Alih-alih dipecat atau diskorsing berat, ternyata KPK seperti menggelar gladi resik perhelatan pentas lawak. Puluhan pegawai KPK dengan kostum kemeja putih dan celana hitam mengucapkan janji dan permintaan maaf secara bersama-sama.
Lebih menggelikannya lagi, visual rekaman permohonan ampun tersebut cukup disaksikan di media internal lembaga antirasuah tersebut. Tidak disiarkan di televisi swasta sebagai prime time atau disebarluaskan di kanal media sosial yang bisa diketahui publik secara luas.

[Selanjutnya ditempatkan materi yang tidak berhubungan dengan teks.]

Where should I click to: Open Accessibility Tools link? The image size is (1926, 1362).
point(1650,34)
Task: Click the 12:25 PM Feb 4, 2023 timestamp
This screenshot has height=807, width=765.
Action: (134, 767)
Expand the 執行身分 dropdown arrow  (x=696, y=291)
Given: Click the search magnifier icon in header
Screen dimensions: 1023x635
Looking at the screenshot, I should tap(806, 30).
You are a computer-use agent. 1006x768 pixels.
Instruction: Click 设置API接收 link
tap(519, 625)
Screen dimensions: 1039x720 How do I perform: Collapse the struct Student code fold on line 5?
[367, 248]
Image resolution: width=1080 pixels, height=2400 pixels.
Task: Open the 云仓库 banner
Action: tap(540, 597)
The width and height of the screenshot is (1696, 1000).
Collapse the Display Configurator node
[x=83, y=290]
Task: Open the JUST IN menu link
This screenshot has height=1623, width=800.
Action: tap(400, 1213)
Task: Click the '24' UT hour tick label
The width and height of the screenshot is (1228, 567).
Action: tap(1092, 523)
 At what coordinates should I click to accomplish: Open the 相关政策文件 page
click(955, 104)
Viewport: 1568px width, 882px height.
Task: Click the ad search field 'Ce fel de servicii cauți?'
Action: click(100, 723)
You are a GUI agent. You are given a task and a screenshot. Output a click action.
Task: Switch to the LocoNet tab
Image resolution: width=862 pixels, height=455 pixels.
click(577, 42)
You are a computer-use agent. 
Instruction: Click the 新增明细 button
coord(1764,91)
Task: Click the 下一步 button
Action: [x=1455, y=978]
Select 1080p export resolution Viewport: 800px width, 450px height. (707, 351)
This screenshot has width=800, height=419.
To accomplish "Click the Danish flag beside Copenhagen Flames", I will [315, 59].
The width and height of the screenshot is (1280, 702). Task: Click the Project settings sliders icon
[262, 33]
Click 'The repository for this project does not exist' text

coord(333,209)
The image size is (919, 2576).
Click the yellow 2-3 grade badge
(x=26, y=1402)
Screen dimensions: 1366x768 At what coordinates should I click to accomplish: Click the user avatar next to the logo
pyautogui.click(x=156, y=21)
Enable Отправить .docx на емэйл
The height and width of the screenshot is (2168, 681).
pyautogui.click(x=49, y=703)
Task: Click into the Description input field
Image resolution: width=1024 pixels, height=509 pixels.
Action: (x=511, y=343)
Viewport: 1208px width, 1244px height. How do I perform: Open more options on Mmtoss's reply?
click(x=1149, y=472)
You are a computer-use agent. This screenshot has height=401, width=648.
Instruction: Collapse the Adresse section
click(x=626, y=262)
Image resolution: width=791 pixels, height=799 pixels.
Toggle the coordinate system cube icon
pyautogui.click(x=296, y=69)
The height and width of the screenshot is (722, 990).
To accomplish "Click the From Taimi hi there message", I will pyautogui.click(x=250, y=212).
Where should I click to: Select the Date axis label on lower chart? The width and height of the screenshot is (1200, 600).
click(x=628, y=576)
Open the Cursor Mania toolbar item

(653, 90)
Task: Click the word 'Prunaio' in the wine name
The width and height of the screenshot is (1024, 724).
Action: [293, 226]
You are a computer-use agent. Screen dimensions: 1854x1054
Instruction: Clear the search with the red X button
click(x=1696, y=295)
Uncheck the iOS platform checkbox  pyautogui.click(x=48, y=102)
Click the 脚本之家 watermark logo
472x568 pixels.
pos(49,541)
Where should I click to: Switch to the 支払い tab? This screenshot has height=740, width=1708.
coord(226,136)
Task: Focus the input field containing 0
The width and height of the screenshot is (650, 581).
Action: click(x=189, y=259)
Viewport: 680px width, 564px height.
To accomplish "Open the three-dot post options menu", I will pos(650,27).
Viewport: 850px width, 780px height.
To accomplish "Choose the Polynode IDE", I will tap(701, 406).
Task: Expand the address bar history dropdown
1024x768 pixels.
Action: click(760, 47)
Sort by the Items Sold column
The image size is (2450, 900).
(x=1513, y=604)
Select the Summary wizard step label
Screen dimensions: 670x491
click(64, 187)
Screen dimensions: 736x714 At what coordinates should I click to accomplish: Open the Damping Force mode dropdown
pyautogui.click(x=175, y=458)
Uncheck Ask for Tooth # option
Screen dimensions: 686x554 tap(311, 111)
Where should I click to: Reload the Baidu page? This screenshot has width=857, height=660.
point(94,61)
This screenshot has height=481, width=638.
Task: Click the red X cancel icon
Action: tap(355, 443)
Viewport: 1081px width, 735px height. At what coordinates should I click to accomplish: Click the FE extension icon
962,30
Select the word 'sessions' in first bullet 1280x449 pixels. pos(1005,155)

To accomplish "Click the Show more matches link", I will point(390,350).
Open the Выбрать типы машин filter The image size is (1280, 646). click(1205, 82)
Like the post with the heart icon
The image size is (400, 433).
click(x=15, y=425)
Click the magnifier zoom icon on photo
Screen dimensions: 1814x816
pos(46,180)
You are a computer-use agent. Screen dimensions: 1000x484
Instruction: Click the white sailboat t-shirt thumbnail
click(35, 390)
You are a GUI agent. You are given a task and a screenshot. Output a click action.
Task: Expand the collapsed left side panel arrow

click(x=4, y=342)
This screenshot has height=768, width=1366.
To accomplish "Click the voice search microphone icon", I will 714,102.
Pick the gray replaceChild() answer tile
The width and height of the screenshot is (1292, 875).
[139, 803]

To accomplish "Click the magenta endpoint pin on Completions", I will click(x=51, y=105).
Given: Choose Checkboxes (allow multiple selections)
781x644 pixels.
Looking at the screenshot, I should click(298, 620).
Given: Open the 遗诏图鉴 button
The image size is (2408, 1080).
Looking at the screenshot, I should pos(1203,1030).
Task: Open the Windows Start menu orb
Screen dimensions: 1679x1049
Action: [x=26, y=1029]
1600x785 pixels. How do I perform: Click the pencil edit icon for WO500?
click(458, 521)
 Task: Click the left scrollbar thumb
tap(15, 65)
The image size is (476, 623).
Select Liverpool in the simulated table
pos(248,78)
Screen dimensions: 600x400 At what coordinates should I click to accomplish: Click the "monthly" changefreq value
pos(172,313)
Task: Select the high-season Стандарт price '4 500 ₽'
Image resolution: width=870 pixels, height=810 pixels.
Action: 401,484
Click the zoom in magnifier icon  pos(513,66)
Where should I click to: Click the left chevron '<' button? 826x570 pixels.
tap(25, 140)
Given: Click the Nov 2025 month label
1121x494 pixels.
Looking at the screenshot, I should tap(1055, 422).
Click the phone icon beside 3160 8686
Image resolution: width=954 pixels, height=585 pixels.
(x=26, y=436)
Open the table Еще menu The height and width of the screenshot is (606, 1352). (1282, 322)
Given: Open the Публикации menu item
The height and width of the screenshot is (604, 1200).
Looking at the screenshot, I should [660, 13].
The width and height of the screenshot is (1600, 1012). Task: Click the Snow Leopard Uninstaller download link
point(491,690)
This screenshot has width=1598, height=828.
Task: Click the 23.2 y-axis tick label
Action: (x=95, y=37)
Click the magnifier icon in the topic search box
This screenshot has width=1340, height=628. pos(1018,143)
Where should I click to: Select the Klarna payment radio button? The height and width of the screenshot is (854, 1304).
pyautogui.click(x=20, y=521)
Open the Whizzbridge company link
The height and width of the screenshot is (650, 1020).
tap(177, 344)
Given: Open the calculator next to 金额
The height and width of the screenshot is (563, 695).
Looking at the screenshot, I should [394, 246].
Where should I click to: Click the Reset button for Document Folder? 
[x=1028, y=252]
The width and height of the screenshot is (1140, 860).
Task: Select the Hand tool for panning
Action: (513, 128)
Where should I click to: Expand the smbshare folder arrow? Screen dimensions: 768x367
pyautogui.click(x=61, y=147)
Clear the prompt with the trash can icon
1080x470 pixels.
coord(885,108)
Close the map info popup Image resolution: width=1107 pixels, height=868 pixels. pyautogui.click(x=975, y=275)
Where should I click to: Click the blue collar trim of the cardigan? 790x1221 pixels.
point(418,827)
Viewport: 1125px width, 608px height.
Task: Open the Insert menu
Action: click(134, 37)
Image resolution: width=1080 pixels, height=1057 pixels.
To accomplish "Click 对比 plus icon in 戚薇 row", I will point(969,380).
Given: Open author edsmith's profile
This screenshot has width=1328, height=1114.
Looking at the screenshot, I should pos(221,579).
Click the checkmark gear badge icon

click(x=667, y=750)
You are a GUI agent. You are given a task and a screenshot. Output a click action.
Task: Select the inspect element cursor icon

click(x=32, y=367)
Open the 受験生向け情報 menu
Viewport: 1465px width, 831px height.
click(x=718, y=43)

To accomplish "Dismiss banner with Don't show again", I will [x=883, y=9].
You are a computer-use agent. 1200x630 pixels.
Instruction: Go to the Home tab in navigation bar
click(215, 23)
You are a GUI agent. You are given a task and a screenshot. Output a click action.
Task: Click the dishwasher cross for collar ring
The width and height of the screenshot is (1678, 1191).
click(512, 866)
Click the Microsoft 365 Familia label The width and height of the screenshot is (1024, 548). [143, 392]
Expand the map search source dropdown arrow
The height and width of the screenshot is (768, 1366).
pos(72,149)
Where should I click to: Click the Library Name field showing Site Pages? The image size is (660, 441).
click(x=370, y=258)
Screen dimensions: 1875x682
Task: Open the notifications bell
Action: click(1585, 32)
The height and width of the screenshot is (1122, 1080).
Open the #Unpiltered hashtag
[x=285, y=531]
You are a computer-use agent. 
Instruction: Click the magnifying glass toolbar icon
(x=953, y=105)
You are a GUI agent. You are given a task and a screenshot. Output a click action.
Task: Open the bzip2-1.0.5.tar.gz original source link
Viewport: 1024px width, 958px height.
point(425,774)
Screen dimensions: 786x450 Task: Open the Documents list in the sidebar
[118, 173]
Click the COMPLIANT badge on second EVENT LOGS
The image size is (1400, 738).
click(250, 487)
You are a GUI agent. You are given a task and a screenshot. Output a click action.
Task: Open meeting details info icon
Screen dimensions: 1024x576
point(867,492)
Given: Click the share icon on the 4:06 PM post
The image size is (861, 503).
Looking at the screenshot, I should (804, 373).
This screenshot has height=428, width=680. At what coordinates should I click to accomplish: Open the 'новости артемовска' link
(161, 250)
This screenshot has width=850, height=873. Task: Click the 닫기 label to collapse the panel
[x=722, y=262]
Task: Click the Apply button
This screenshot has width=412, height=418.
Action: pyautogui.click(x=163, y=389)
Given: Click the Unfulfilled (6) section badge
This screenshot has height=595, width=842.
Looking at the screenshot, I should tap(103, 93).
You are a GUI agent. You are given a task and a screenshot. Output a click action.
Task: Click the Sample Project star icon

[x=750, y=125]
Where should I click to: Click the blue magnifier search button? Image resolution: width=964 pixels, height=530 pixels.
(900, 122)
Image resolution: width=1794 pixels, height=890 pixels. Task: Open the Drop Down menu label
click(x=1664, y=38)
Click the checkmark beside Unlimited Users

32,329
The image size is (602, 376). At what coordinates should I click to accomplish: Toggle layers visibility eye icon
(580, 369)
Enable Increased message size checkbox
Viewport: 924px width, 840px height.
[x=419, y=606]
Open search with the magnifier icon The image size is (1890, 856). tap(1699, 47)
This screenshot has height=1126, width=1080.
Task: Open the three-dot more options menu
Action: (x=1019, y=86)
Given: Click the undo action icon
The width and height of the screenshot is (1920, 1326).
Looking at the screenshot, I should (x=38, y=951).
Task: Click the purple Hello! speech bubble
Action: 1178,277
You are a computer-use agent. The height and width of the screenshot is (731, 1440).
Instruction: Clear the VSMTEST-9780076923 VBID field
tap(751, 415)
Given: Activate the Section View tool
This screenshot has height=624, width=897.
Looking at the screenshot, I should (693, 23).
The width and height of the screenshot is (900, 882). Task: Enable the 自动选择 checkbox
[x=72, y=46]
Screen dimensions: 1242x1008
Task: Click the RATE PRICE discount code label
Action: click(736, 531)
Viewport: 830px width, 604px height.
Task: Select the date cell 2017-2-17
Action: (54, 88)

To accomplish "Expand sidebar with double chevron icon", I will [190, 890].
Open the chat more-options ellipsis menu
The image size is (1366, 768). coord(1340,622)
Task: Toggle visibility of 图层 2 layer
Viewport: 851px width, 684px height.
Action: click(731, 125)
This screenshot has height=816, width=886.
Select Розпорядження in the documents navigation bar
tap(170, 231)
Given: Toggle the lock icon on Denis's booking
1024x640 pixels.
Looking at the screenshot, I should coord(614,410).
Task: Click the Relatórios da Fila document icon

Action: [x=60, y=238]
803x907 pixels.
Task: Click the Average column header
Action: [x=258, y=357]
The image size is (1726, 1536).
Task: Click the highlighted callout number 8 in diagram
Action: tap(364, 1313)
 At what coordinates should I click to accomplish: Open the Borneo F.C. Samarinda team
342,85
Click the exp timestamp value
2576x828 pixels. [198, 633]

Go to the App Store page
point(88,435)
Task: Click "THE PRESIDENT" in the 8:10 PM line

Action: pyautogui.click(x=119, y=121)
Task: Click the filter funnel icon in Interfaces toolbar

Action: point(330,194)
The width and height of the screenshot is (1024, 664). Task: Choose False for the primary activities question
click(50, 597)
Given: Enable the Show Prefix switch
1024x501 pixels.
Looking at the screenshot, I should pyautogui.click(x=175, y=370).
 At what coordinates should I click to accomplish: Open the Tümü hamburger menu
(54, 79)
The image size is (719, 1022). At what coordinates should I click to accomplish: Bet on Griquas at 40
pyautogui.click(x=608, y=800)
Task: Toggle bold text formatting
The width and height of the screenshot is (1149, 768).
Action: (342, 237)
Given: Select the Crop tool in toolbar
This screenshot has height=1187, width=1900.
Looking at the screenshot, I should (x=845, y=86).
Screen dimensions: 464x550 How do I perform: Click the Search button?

Padahal uang pungli yang ditangguk pegawai KPK dari para tersangka kasus korupsi mencapai Rp 6 miliar lebih dalam rentang waktu 2018 – 2023.
Transaksi panas tersebut diduga terkait penyelundupan uang dan alat komunikasi untuk tahanan kasus rasuah serta terindikasi suap, gratifikasi serta pemerasan.
Kerap ekspektasi publik terhadap KPK begitu menjulang tinggi. Tidak saja kepada kepala daerah yang suka “ngusilin” uang APBD (Anggaran Pendapatan dan Belanja Daerah), tetapi KPK gegap gempita juga mencokok pembantu presiden yang tertangkap tangan “mengembat” uang negara.
Setiap Operasi Tangkap Tangan (OTT) selalu diglorifikasi oleh KPK dengan kisah pemburuan para pesakitan dengan cetar membahana.
Setiap konferensi pers yang digelar KPK, selaku menampilkan “hero” dan “superhero” serta “pesakitan”. Yang ditabalkan sebagai “superhero” tentu saja Ketua atau Wakil Ketua KPK yang menjadi juru bicara, Juru Bicara KPK yang menjadi “hero” serta tersangka yang menjadi “pesakitan”.
Publik belum terbiasa melihat KPK sama halnya dengan instansi-instansi lain yang mudah goyah ketika melihat “lambaian” fulus.
Publik kadung menaruh harapan tinggi untuk KPK sebagai “superbody” yang berotot kawat dan bertulang baja dalam menghadapi godaan materi.
Publik betapa sering disajikan OTT tanpa pernah mendapat penjelasan secara rinci dan transparan soal biaya yang dikeluarkan KPK dalam menggelar OTT.